* _Task prompt_: What you give back should be exactly the lines from the one with "Given: Click the goal progress bar" through the end of the data, without the pictures.
────────
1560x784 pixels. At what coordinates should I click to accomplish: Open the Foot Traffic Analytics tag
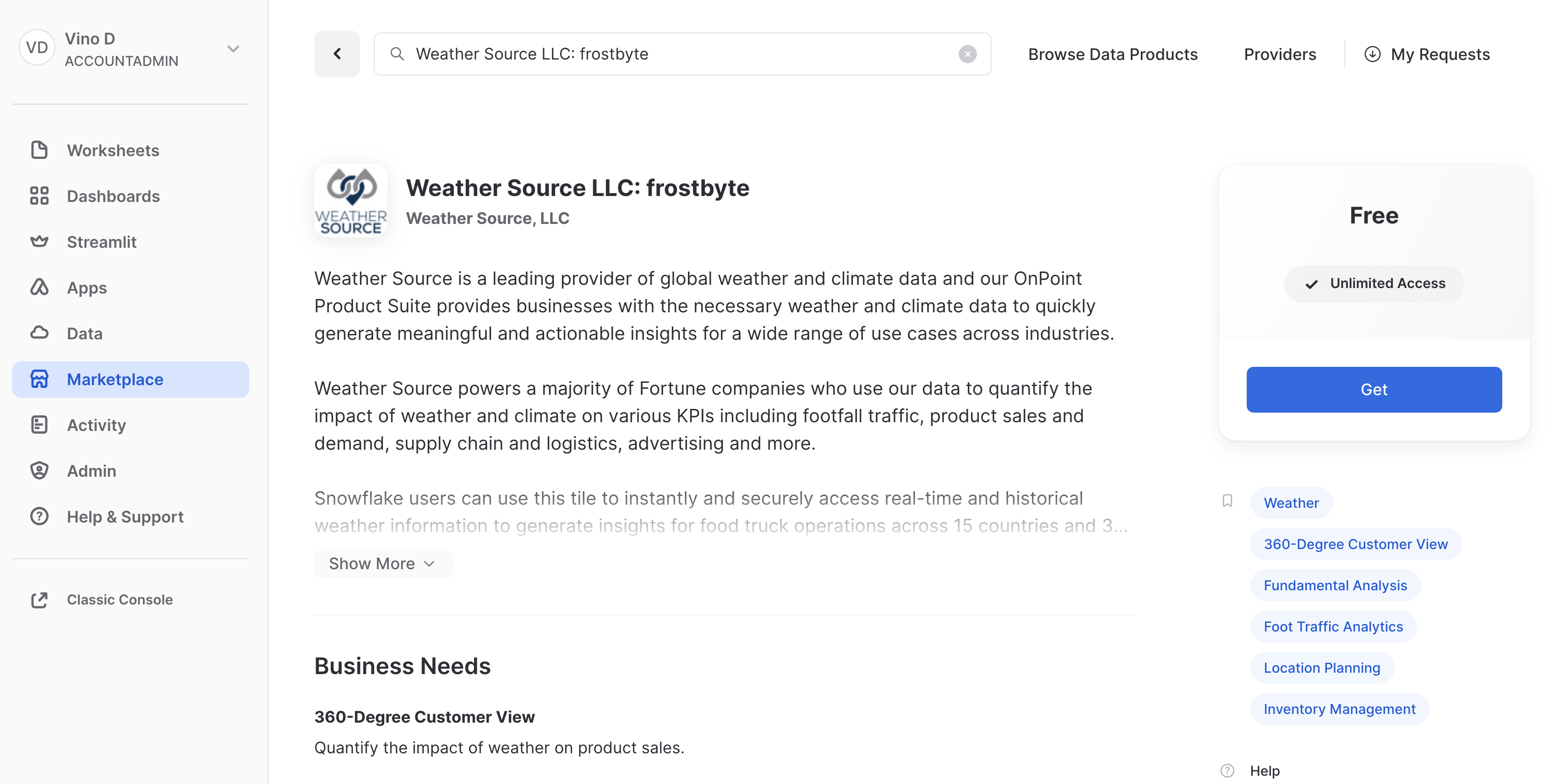pos(1333,626)
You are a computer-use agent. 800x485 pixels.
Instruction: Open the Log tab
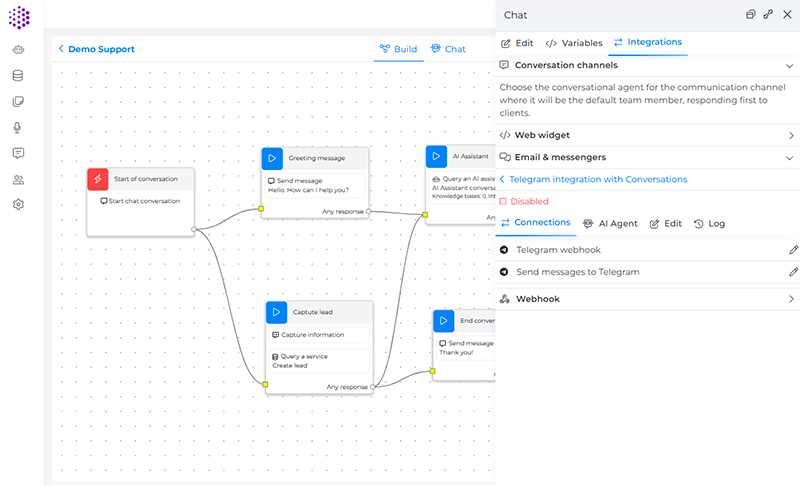[x=709, y=223]
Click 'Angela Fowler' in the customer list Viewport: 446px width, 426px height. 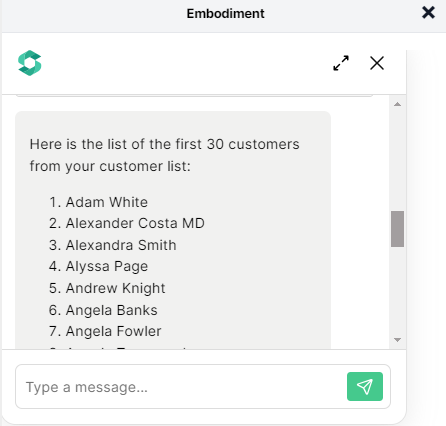tap(113, 331)
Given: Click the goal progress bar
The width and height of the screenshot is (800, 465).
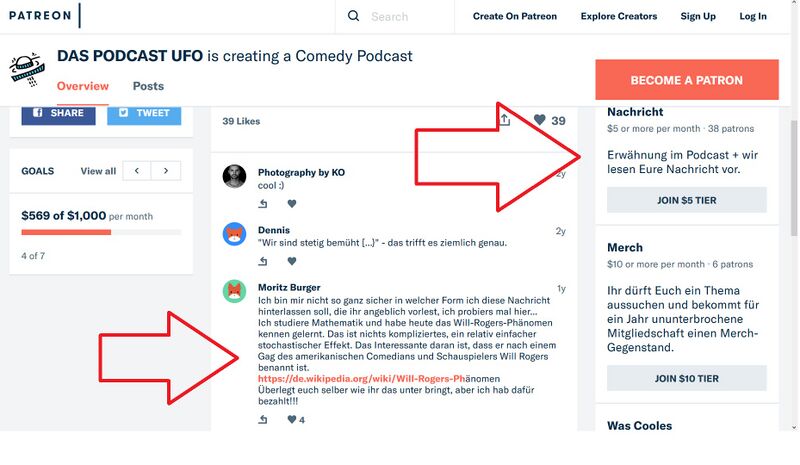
────────
* _Solution below_:
Given: Click the goal progress bar
The width and height of the screenshot is (800, 465).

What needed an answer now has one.